### Teks Bacaan

News  

Yorrys Raweyai: KKB Papua Makin Meresahkan, Pemerintah Harus Berantas Hingga Akarnya

Ketua Komite II DPD RI sekaligus Ketua MPR for Papua Yorrys Raweyai mengecam aksi kekerasan oleh Kelompok Kriminal Bersenjata (KKB) yang berujung tewasnya 10 warga di Kampung Nogolait, Distrik Kenyam, Kabupaten Nduga, Papua, pada Sabtu (16/7) lalu.

Ia menyoroti insiden ini menambah daftar panjang peristiwa kekerasan di wilayah paling timur Indonesia itu.

Yorrys juga khawatir karena aksi KKB akhir-akhir ini diduga terfokus pada wilayah konflik di Papua yang tidak hanya menyasar Orang Asli Papua (OAP), tapi juga masyarakat umum.

######

→ Yang Harus Dikerjakan
A - Salin secara persis bagian berita tentang kecaman Yorrys Raweyai terhadap KKB, mulai dari "Yorrys juga khawatir" dan berakhir pada "juga masyarakat umum.".
B - Lanjutkan berita tentang kecaman Yorrys Raweyai terhadap aksi KKB di Papua setelah kalimat terakhir yang ada.

### Entri Hasil Ekstraksi

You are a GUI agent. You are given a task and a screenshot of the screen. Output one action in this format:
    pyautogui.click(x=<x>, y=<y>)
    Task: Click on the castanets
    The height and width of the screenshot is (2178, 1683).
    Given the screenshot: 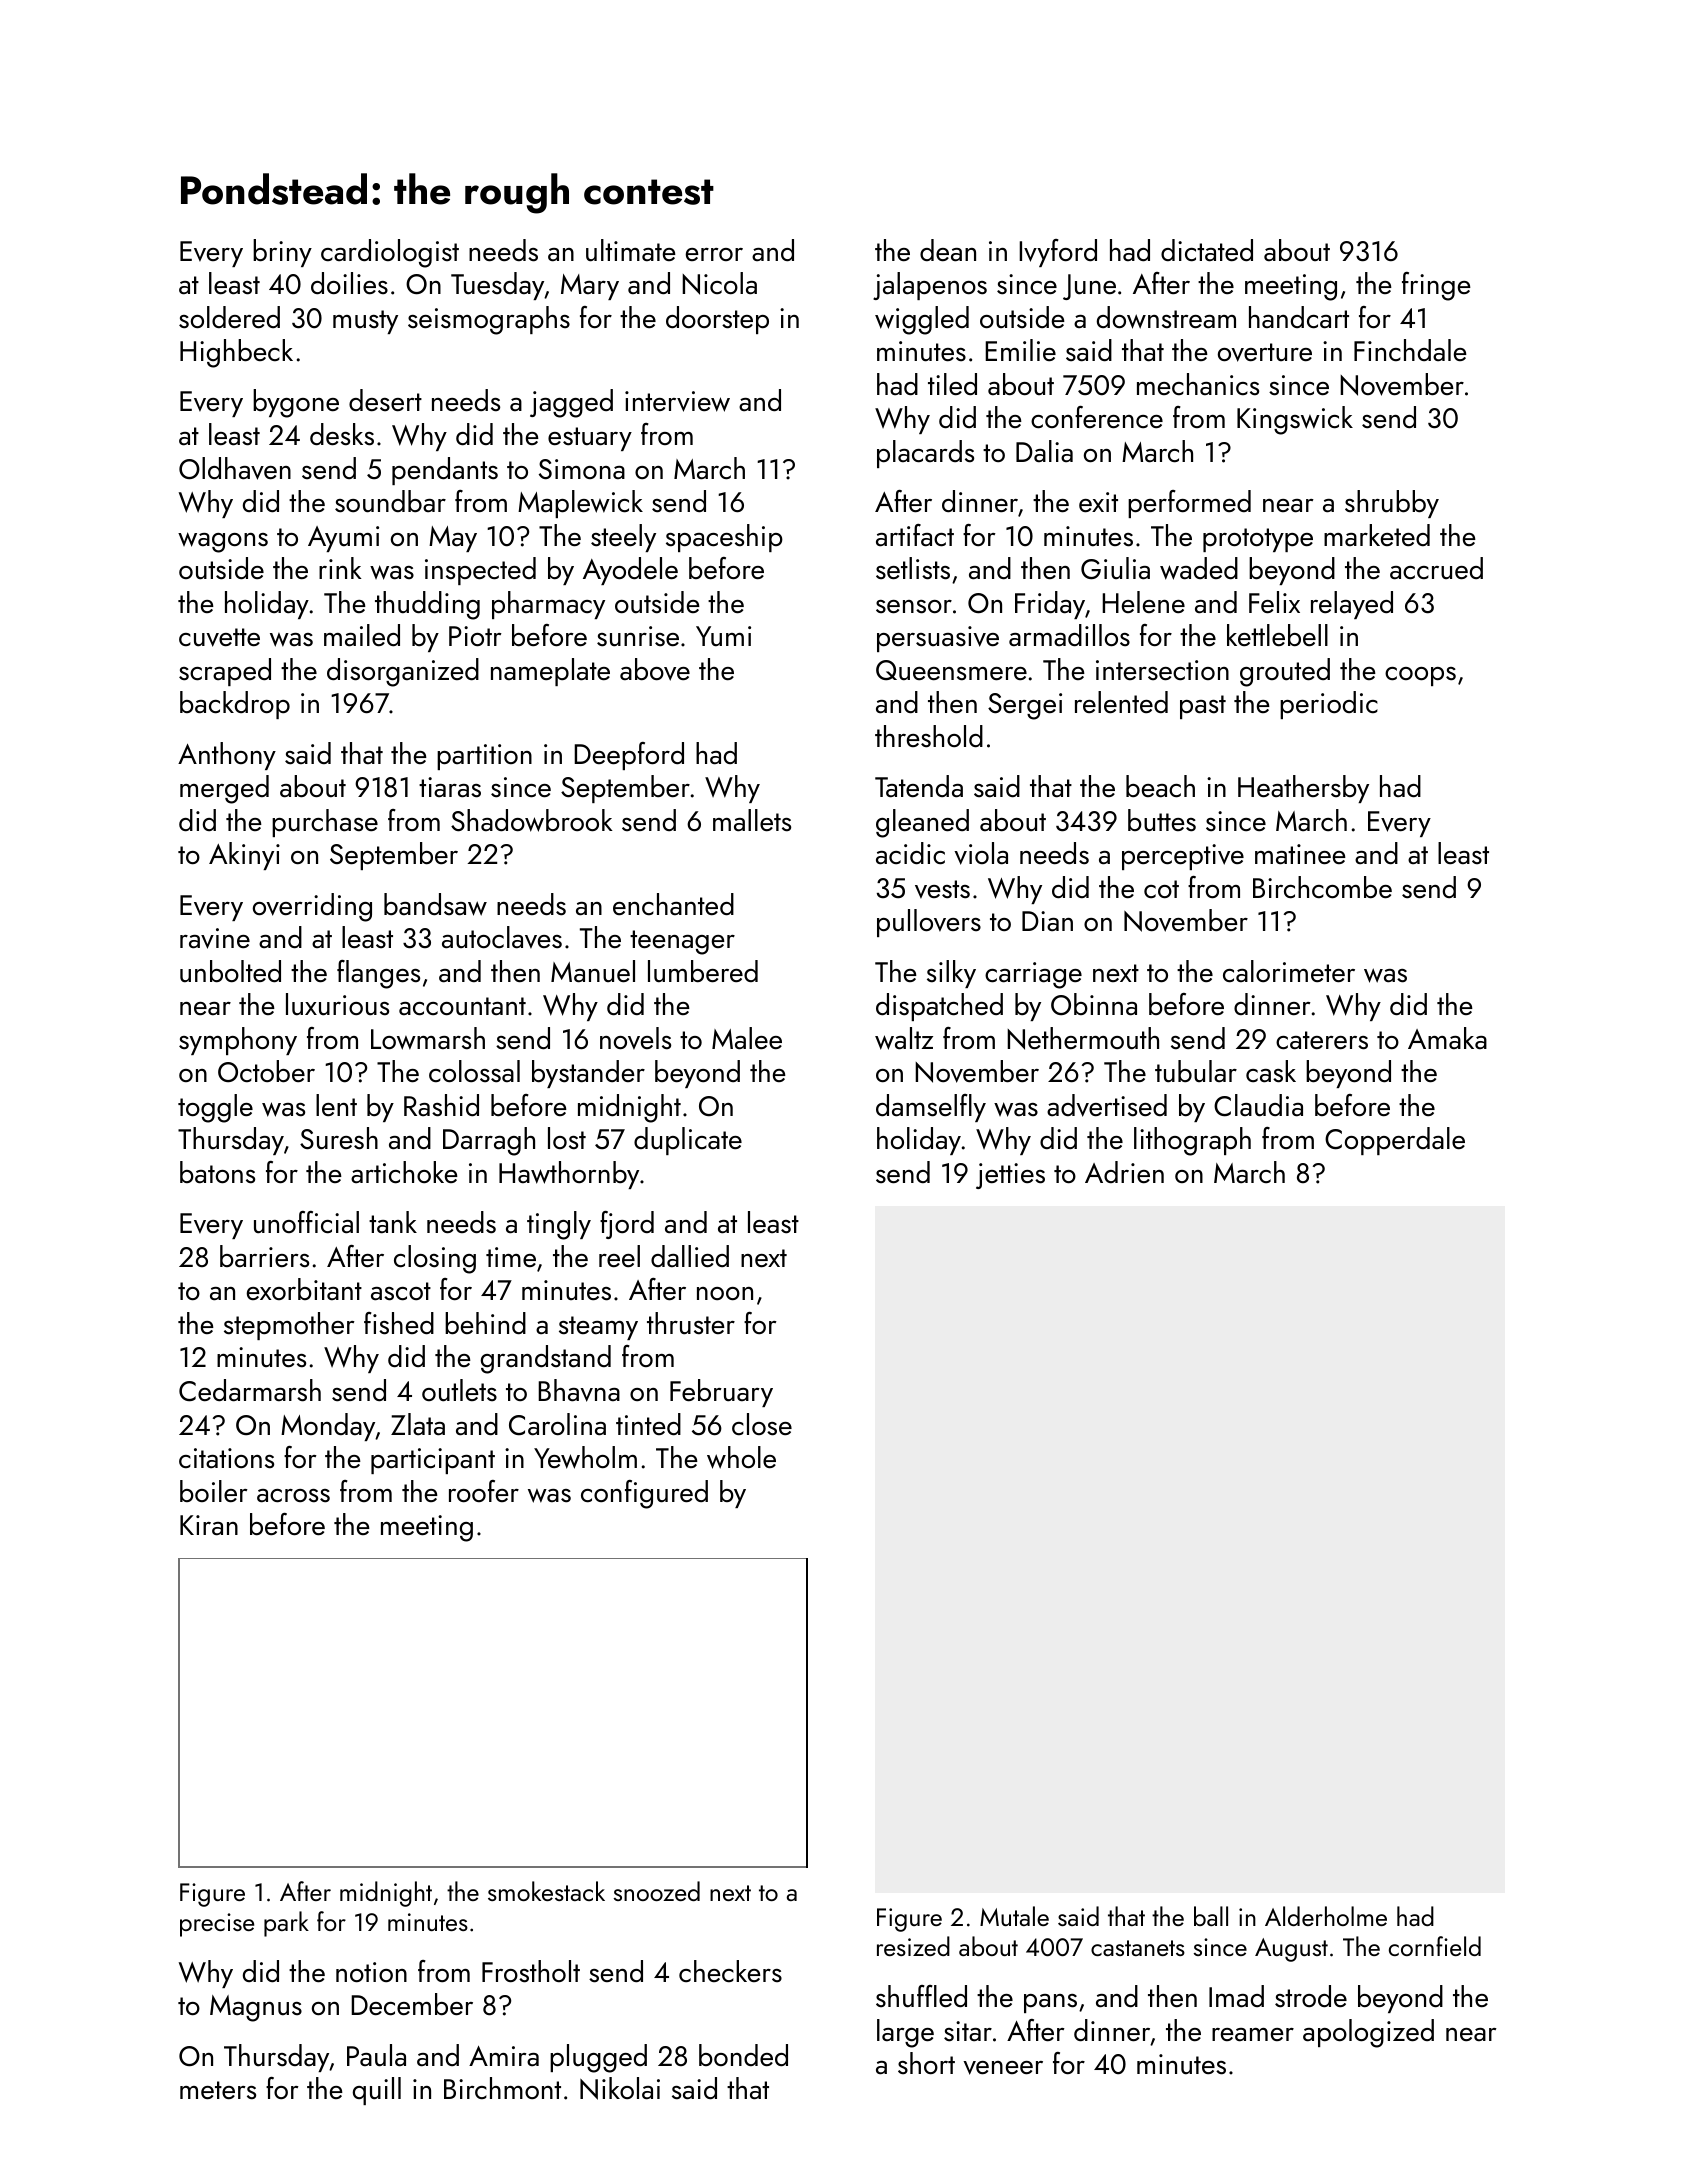 What is the action you would take?
    pyautogui.click(x=1138, y=1948)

######

→ Jawaban Tertulis
A -
Yorrys juga khawatir karena aksi KKB akhir-akhir ini diduga terfokus pada wilayah konflik di Papua yang tidak hanya menyasar Orang Asli Papua (OAP), tapi juga masyarakat umum.

B -
“Ada kesan, KKB sedang melancarkan teror dengan menyasar para penduduk yang bukan hanya OAP, tapi juga masyarakat umum, termasuk masyarakat pendatang yang sedang bermukim dan mencari nafkah di Papua”, kata Yorrys dalam Diskusi Dialektika Demokrasi bertajuk ‘KKB Papua Kembali Berulah, di mana Kehadiran Negara?’ di Media Centre DPR RI, Senayan, Jakarta, Rabu (20/7)

Anggota DPD RI dari Dapil Papua ini menilai aksi KKB Pimpinan Egianus Kogoya ini sangat meresahkan dan mengancam keutuhan negara.

Apalagi, Yorrys juga menyoroti bahwa kejadian Nduga ini bukan pertama kali, adapun aksi-aksi sporadis lainnya.

“Di tengah upaya pemerintah dan masyarakat Papua dalam membangun Papua melalui Otsus Jilid II, Egianus Kogoya dan anggotanya, memperkeruh tatanan baru yang hendak dibangun bersama-sama,” lanjut Yorrys.

Yorrys meminta pemerintah melalui aparat yang berwenang serius dan konsisten memberangus KKB hingga ke akar-akarnya.

Ia menekankan, ini mendesak dilakukan dalam rangka menjaga situasi kondusif di Tanah Papua, serta menjamin agar akselerasi perubahan melalui rangkaian kebijakan sebagai turunan Otsus Jilid II dapat berlangsung baik.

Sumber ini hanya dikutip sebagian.